[SOLVED] Python regex replacement with str.replace. Pattern (wordhypenword) Replacement (wordspacehypenspaceword)

Python regex replacement with str.replace. Pattern (wordhypenword) Replacement (wordspacehypenspaceword)

I have the following regex pattern word-word, so

r'\w+\-\w+

I would like to replace it with

r'\w+\s\-\s\w+

Example: I would like to change

hello-friends to hello - friends

I have tried the following with no success

df['mytextcolumn'].str.replace(r'(\\w+)(\\-)(\\w+)',r'(\\w+)(\\s)(\\-)(\\s)(\\w+)')

also tried with re.sub

re.sub(r'\\w+\\-\\w+',r'\\w+\\s\\-\\s\\w+','hello-friends') 

but I still get back hello-friends, not hello - friends

I also checked my regex with an online regex matcher for python, and it picks up the patterns correctly, so I am confused why I am unable to replace it within my script.

Solution

You can not use a new pattern in the replacement.
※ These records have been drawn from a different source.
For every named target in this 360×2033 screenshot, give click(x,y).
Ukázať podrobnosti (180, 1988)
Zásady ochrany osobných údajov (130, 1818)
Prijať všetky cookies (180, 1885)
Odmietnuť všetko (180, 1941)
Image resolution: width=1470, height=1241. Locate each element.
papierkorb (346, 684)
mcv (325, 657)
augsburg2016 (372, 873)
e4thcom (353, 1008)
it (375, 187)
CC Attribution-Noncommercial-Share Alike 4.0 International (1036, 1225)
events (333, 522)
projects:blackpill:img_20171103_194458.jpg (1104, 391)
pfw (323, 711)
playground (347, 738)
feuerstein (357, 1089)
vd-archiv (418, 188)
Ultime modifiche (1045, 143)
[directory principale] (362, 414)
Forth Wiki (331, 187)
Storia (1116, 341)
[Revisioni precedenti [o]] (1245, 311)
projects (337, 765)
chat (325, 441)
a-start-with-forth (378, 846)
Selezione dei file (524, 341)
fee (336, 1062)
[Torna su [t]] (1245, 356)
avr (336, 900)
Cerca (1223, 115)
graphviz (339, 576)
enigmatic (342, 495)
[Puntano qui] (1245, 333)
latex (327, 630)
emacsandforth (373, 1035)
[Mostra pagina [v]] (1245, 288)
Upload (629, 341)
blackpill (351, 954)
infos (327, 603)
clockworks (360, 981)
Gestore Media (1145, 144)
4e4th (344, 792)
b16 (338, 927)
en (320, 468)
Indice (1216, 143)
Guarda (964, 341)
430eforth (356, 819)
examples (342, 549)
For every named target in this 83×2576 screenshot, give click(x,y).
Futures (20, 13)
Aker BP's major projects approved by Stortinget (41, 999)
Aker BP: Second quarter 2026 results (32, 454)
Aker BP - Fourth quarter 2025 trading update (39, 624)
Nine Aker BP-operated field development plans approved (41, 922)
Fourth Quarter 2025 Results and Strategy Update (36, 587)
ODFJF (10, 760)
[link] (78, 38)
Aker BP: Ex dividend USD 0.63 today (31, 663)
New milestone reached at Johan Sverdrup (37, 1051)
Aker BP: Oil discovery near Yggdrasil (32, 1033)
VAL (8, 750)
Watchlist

Instead you can use 2 capture groups in the initial pattern, and use \1 - \2 in the replacement.

You can capture - also in a group, but as it is a single character that you are literally matching you can also just use that in the replacement.

(\w+)-(\w+)

See a regex demo

df['mytextcolumn'] = df['mytextcolumn'].str.replace(r'(\w+)-(\w+)',r'\1 - \2', regex=True)
print(df)

Output

      mytextcolumn
0  hello - friends